The Supreme Court acknowledged the impact of the policy on couples but said: “The fact that [the income rule]may cause hardship to many does not render it unlawful.”
The inflexibility of the income threshold was also questioned by judges. They ruled that where the minimum income requirement is not met, further consideration should be given to alternative sources of income when considering whether a visa should be granted outside of the rules.
Families who have fallen short of the earnings have the best chance of being reunited following the court decision. The judges ruled that current instructions for enforcing the law when children are involved were “defective and need to be amended” in line with human rights law. They added: “In this respect the Supreme Court grants a declaration that the Rules and the Instructions are unlawful.”
Saira Grant, chief executive of the Joint Council for the Welfare of Immigrants, said: “This judgment is a real victory for families especially those with children. For five years JCWI has been working with affected families and has been trying to persuade the government to abandon the Family Migration Rules it introduced in 2012 because they are tearing families apart and significantly harming children.”
She added: “These are significant victories for families up and down the country. This judgment confirms that the government’s position is now untenable and they must now take immediate steps to protect the welfare of children in accordance with their legal duty.”

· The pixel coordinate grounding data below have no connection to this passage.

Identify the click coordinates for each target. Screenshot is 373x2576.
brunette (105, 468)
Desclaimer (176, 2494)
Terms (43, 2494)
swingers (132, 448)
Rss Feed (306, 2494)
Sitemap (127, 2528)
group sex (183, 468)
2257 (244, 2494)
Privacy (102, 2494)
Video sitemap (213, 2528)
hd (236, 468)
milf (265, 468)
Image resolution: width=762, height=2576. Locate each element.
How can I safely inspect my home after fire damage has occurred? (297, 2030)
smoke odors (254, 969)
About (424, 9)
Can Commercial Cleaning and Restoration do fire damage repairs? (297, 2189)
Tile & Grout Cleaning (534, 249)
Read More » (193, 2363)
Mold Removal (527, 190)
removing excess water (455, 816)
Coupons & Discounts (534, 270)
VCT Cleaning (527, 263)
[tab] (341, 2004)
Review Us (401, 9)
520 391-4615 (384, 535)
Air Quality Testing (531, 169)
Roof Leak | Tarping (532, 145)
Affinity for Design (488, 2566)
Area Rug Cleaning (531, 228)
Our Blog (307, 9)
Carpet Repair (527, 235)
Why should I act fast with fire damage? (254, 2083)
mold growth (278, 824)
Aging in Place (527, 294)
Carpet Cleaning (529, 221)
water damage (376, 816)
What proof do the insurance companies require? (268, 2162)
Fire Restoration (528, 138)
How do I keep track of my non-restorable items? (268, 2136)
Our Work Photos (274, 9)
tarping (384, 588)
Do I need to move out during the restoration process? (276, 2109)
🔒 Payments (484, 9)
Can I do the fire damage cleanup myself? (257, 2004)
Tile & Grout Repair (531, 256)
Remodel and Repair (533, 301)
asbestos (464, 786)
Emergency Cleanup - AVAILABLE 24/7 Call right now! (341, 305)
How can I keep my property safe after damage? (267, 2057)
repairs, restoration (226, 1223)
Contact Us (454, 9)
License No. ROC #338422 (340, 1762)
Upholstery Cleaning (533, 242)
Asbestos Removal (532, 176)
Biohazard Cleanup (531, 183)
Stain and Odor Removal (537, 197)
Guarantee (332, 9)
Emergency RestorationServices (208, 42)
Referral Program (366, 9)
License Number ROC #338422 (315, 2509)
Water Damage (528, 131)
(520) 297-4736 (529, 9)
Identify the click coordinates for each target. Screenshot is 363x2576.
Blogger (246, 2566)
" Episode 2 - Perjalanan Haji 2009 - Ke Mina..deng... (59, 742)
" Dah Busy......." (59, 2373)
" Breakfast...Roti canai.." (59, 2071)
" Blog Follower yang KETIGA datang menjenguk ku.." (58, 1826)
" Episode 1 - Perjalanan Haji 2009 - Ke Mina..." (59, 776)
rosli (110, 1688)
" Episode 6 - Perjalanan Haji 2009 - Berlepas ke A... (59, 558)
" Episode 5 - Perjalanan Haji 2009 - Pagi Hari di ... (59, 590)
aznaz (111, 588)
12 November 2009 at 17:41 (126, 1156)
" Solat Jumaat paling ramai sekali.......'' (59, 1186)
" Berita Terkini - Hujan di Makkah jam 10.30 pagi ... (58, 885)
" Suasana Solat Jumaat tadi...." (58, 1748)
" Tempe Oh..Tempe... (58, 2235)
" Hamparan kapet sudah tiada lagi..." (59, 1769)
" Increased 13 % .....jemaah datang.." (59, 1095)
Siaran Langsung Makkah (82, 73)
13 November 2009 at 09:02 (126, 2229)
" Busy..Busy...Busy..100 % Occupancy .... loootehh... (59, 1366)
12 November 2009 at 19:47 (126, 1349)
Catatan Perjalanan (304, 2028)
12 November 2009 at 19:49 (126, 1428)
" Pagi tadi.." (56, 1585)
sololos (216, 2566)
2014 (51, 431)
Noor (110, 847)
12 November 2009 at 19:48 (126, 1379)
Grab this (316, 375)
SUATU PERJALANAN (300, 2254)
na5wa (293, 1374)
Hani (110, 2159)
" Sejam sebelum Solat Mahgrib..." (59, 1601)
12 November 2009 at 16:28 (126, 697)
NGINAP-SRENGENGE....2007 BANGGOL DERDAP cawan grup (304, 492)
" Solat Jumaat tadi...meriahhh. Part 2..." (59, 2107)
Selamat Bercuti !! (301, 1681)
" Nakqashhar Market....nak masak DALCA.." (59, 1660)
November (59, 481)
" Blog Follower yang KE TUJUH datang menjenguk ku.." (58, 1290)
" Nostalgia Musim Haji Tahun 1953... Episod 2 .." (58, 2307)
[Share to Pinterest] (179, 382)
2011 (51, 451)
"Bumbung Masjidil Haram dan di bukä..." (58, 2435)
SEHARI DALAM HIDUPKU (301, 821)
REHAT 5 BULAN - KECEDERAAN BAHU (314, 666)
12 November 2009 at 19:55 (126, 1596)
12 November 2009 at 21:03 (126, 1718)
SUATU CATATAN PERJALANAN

The European Committee of Social Rights said in 2015 that the UK was not conforming with its EU obligations because “the income requirement for migrants who wish their families to join them is too high and is likely to hinder family reunion”.
Sonel Mehta, founder of BritCits, which campaigned on behalf of families divided by the policy, said: “It is disappointing that the Supreme Court acknowledges 301 out of 422 listed occupations earn on average less than the MIR, and often these are ‘providing essential public services’ yet go on to uphold a MIR which is around 50% higher than what a full-time worker earning the minimum wage could earn.”
She added: “But it’s not all doom and gloom. The appalling way this government has treated kids has not been lost on the Court, and alternative means of funding also now need to be taken into account. What this means for families though will be clearer only when we see how the government implements the required changes as they seem to have been afforded quite a bit of leeway on how they will do so.”
A Home Office spokesman said: “The Court has endorsed our approach in setting an income threshold for family migration that prevents burdens on the taxpayer and ensures migrant families can integrate into our communities. This is central to building an immigration system that works in the national interest.
“The current rules remain in force but we are carefully considering what the Court has said in relation to exceptional cases where the income threshold has not been met, particularly where the case involves a child.”
It has taken the Supreme Court more than a year to reach the decision on whether this is unlawful.